We wanted to find the key areas that buyers looked for in a transaction.  Based on the study, we developed a framework for ranking and assessing a company on the factors that were proven to drive a valuation.

The main areas of value enhancement that emerged are described below.

1. Financial

This category includes basic financial metrics such as profitability and revenue growth.  Companies with high profit margins and high rates of revenue growth obviously command a higher valuation. 

Other aspects include the type of revenues a company generates.  Recurring revenues can add to a valuation as it makes the company’s cash flow more predictable. So, for example, a company that sells big ticket one-off products could look to build up more of an offering around maintenance and post-sales services for their product – where they can sign their clients into multi-year maintenance contracts. 

Companies with strong cash generation are also more attractive to buyers.  They are able to take on more debt that can be used to finance growth.  It also makes a leveraged buy-out possible.

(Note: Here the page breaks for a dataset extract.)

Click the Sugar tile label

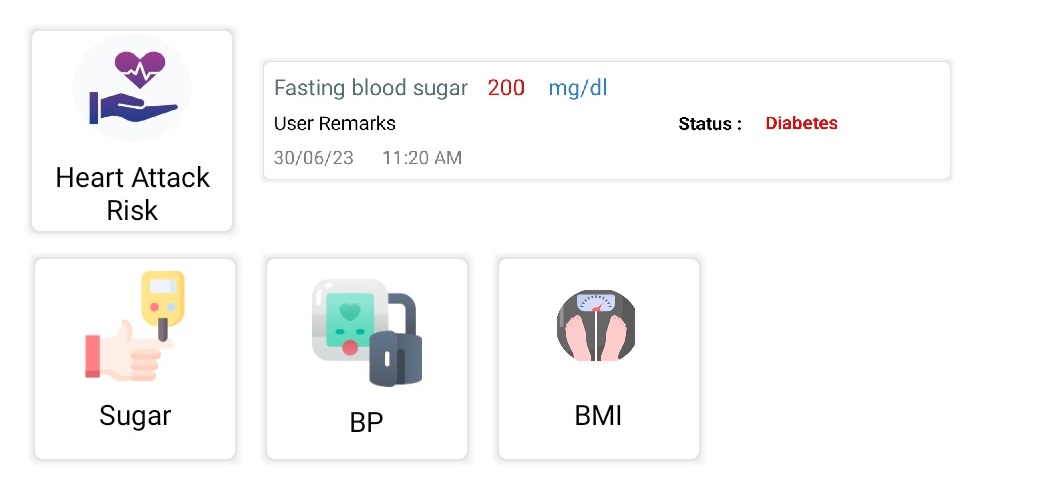135,416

2.   Market & barriers to entry

In this category the factors include the strength of customer relationships and degree of uniqueness the company enjoys in its market.  Companies that have a direct and strong relationship with the end users/purchasers of their product will get a higher valuation.

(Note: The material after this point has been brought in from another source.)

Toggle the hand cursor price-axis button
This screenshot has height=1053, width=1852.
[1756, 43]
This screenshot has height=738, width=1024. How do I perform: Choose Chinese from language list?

Brand, which clearly has to be part of a long-term strategy, plays a large role in the value a buyer places on a company.  We found that a strong brand can make up to 70% of the value in a company.

In terms of barriers to entry, companies should use many mechanisms to defend their position. Examples are legal protection though patents and trademarks, exclusive relationships with key suppliers, and building internal expertise through strategic hiring.  Anything a company can do to make it harder for competitors to enter their space will help command a premium on valuation. 

3. Human resources

In this category, the framework looks at both technical skills and management skills.  As companies grow, it is important to distribute the key skill sets deeply across the organization.  Often after an exit, the founders will want to leave, either because they have a large financial gain or they prefer to be entrepreneurs over working in a large corporation.  A buyer will place a premium on a deep management team so the company can continue to innovate and execute even with the loss of the founders.

4. Strategic fit

This factor relates to the degree that the company being acquired is a strategic fit for the buyer’s product portfolio.  We have seen cases where buyers are willing to pay a 50%-70% price premium for a company that fills out a missing piece of their product portfolio and gives them access to the markets and expertise. 

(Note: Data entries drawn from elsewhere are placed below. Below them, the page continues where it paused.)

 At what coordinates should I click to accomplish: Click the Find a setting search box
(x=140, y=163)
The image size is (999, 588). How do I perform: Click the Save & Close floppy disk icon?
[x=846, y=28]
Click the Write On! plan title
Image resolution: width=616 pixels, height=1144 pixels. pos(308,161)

Partnerships are an excellent way to lay the foundation with a potential buyer.  A partnership is a low-commitment way for them to get deeper experience with a potential acquisition. If things work out well and strategic synergies start to develop then it is easy to take the step towards a deeper relationship.
 
5. Governance

The last factor involves good governance.  We have found that a strong board of directors can add a 25% premium to the value of a company.  This is due to the buyer having more assurance that the company has been well governed and there will be no unexpected surprises they need to deal with.

A Few Final Thoughts.

There are 3 main ways in which the succession issue can be handled: a younger generation of the family takes over; the executives buy out the owner via a management or leveraged buy-out (MBO/LBO); or there is a liquidity event (the shares are given some realizable value) by means of a trade sale or listing on a public market (Initial Public Offering or IPO).

Whichever route is taken, it is clearly in the shareholders’ interest to maximize the value of the business prior to that event.  The ideal time to begin that process is on day one, but it may not be too late; 2 years is a realistic timescale in which to groom a company for sale/transition.

Let me leave you with 2 thoughts. Begin thinking about it today. And get some help from people with experience.